*** Opening Records shown ***

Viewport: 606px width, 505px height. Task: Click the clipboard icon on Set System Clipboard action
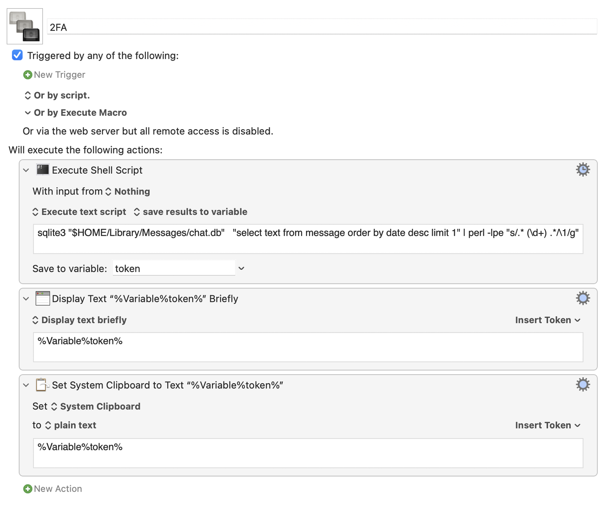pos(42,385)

*** Closing Records shown ***
*** Opening Records shown ***

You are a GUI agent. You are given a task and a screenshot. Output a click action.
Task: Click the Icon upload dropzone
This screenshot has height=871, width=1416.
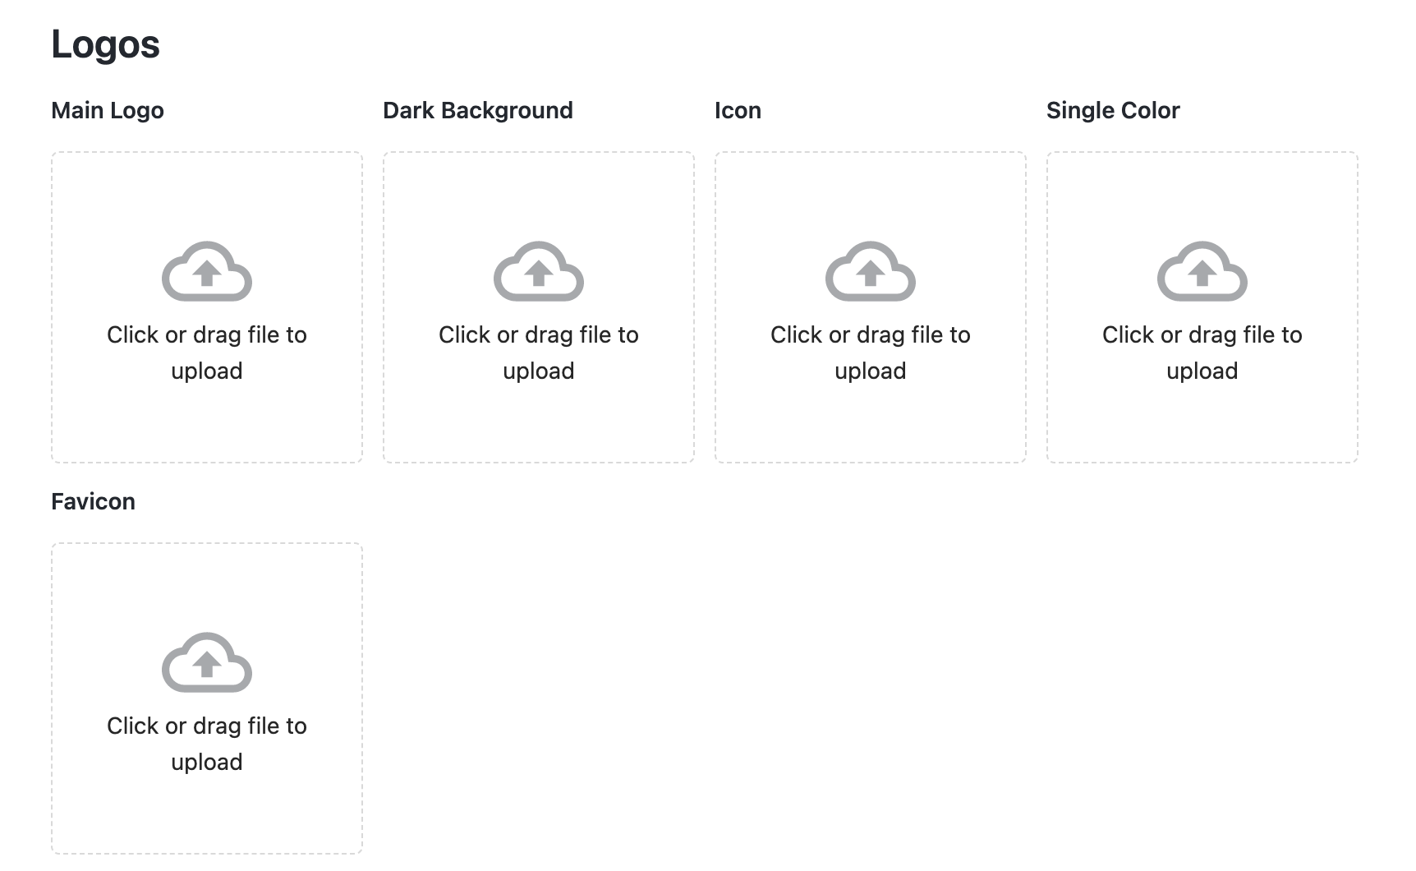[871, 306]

*** Closing Records shown ***
*** Opening Records shown ***

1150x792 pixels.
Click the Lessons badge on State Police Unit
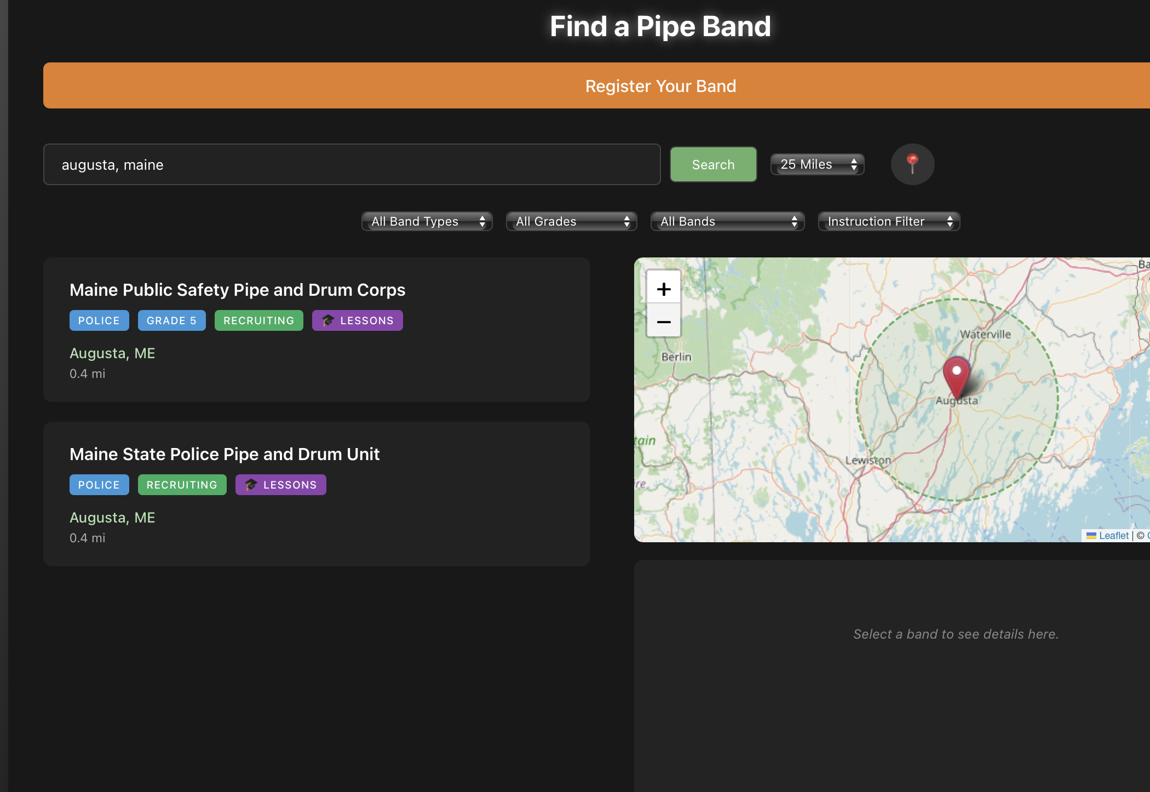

*** Closing Records shown ***

Which lines above run from the one containing "1150x792 pixels." to the one containing "Click the Lessons badge on State Police Unit"? Give them again exactly, both ends included.

▶ [Exercise answer]:
1150x792 pixels.
Click the Lessons badge on State Police Unit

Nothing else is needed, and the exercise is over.